Records drawn from a dataset:

┌────────

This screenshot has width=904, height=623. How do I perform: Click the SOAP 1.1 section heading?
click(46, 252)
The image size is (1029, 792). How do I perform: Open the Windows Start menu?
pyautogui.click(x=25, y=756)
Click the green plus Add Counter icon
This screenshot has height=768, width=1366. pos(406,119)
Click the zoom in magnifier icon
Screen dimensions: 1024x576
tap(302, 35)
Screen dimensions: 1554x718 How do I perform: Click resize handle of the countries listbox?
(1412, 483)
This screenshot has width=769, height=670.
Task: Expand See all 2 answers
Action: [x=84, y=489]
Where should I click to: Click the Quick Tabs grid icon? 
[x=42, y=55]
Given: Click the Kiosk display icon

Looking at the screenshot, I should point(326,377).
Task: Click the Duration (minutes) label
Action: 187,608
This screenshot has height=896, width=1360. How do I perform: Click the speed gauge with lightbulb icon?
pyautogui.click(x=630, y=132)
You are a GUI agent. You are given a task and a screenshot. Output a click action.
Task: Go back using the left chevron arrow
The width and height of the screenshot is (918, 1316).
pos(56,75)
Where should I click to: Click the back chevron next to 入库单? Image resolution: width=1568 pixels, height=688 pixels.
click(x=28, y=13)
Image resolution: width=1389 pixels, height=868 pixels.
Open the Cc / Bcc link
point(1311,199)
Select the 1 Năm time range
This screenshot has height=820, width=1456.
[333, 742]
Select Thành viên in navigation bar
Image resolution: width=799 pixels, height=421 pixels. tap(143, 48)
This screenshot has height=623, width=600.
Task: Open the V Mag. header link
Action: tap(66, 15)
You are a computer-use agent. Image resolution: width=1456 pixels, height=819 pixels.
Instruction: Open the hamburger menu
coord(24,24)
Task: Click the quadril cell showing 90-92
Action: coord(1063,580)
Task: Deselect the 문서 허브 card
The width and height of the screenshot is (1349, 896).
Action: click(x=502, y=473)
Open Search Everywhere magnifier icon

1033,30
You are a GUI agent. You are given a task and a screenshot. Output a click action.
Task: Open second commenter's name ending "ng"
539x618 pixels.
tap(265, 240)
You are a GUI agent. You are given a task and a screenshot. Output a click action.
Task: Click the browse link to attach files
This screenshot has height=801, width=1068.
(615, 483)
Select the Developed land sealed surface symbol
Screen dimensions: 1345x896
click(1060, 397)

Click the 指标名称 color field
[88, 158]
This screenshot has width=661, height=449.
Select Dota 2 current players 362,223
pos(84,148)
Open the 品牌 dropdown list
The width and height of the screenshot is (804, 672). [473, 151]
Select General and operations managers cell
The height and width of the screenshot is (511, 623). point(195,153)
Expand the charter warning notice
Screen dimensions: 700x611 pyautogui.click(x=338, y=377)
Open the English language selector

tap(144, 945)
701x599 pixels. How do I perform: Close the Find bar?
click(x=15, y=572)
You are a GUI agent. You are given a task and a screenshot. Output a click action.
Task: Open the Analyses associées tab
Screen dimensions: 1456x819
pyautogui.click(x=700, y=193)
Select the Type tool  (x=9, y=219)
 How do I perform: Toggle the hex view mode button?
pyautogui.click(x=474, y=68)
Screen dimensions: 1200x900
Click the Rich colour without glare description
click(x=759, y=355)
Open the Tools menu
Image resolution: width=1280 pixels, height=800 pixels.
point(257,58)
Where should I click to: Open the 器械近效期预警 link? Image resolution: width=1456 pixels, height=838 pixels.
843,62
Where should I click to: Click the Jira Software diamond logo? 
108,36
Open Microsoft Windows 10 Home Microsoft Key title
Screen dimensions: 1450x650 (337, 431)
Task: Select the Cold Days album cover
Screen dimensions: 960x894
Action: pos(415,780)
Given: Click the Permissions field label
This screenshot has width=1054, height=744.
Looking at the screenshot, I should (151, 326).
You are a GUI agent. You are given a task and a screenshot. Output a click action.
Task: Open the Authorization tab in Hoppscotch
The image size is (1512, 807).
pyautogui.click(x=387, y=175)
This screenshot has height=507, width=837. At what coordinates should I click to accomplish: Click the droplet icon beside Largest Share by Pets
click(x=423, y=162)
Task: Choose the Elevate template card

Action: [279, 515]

└────────

CHALLENGE: Give every line of the items above as a JSON list of strings, one string per line, with blank lines left out.

REPLY TO THE EXERCISE:
[
  "This screenshot has width=904, height=623. How do I perform: Click the SOAP 1.1 section heading?",
  "click(46, 252)",
  "The image size is (1029, 792). How do I perform: Open the Windows Start menu?",
  "pyautogui.click(x=25, y=756)",
  "Click the green plus Add Counter icon",
  "This screenshot has height=768, width=1366. pos(406,119)",
  "Click the zoom in magnifier icon",
  "Screen dimensions: 1024x576",
  "tap(302, 35)",
  "Screen dimensions: 1554x718 How do I perform: Click resize handle of the countries listbox?",
  "(1412, 483)",
  "This screenshot has width=769, height=670.",
  "Task: Expand See all 2 answers",
  "Action: [x=84, y=489]",
  "Where should I click to: Click the Quick Tabs grid icon? ",
  "[x=42, y=55]",
  "Given: Click the Kiosk display icon",
  "Looking at the screenshot, I should point(326,377).",
  "Task: Click the Duration (minutes) label",
  "Action: 187,608",
  "This screenshot has height=896, width=1360. How do I perform: Click the speed gauge with lightbulb icon?",
  "pyautogui.click(x=630, y=132)",
  "You are a GUI agent. You are given a task and a screenshot. Output a click action.",
  "Task: Go back using the left chevron arrow",
  "The width and height of the screenshot is (918, 1316).",
  "pos(56,75)",
  "Where should I click to: Click the back chevron next to 入库单? Image resolution: width=1568 pixels, height=688 pixels.",
  "click(x=28, y=13)",
  "Image resolution: width=1389 pixels, height=868 pixels.",
  "Open the Cc / Bcc link",
  "point(1311,199)",
  "Select the 1 Năm time range",
  "This screenshot has height=820, width=1456.",
  "[333, 742]",
  "Select Thành viên in navigation bar",
  "Image resolution: width=799 pixels, height=421 pixels. tap(143, 48)",
  "This screenshot has height=623, width=600.",
  "Task: Open the V Mag. header link",
  "Action: tap(66, 15)",
  "You are a computer-use agent. Image resolution: width=1456 pixels, height=819 pixels.",
  "Instruction: Open the hamburger menu",
  "coord(24,24)",
  "Task: Click the quadril cell showing 90-92",
  "Action: coord(1063,580)",
  "Task: Deselect the 문서 허브 card",
  "The width and height of the screenshot is (1349, 896).",
  "Action: click(x=502, y=473)",
  "Open Search Everywhere magnifier icon",
  "1033,30",
  "You are a GUI agent. You are given a task and a screenshot. Output a click action.",
  "Task: Open second commenter's name ending \"ng\"",
  "539x618 pixels.",
  "tap(265, 240)",
  "You are a GUI agent. You are given a task and a screenshot. Output a click action.",
  "Task: Click the browse link to attach files",
  "This screenshot has height=801, width=1068.",
  "(615, 483)",
  "Select the Developed land sealed surface symbol",
  "Screen dimensions: 1345x896",
  "click(1060, 397)",
  "Click the 指标名称 color field",
  "[88, 158]",
  "This screenshot has width=661, height=449.",
  "Select Dota 2 current players 362,223",
  "pos(84,148)",
  "Open the 品牌 dropdown list",
  "The width and height of the screenshot is (804, 672). [473, 151]",
  "Select General and operations managers cell",
  "The height and width of the screenshot is (511, 623). point(195,153)",
  "Expand the charter warning notice",
  "Screen dimensions: 700x611 pyautogui.click(x=338, y=377)",
  "Open the English language selector",
  "tap(144, 945)",
  "701x599 pixels. How do I perform: Close the Find bar?",
  "click(x=15, y=572)",
  "You are a GUI agent. You are given a task and a screenshot. Output a click action.",
  "Task: Open the Analyses associées tab",
  "Screen dimensions: 1456x819",
  "pyautogui.click(x=700, y=193)",
  "Select the Type tool  (x=9, y=219)",
  " How do I perform: Toggle the hex view mode button?",
  "pyautogui.click(x=474, y=68)",
  "Screen dimensions: 1200x900",
  "Click the Rich colour without glare description",
  "click(x=759, y=355)",
  "Open the Tools menu",
  "Image resolution: width=1280 pixels, height=800 pixels.",
  "point(257,58)",
  "Where should I click to: Open the 器械近效期预警 link? Image resolution: width=1456 pixels, height=838 pixels.",
  "843,62",
  "Where should I click to: Click the Jira Software diamond logo? ",
  "108,36",
  "Open Microsoft Windows 10 Home Microsoft Key title",
  "Screen dimensions: 1450x650 (337, 431)",
  "Task: Select the Cold Days album cover",
  "Screen dimensions: 960x894",
  "Action: pos(415,780)",
  "Given: Click the Permissions field label",
  "This screenshot has width=1054, height=744.",
  "Looking at the screenshot, I should (151, 326).",
  "You are a GUI agent. You are given a task and a screenshot. Output a click action.",
  "Task: Open the Authorization tab in Hoppscotch",
  "The image size is (1512, 807).",
  "pyautogui.click(x=387, y=175)",
  "This screenshot has height=507, width=837. At what coordinates should I click to accomplish: Click the droplet icon beside Largest Share by Pets",
  "click(x=423, y=162)",
  "Task: Choose the Elevate template card",
  "Action: [279, 515]"
]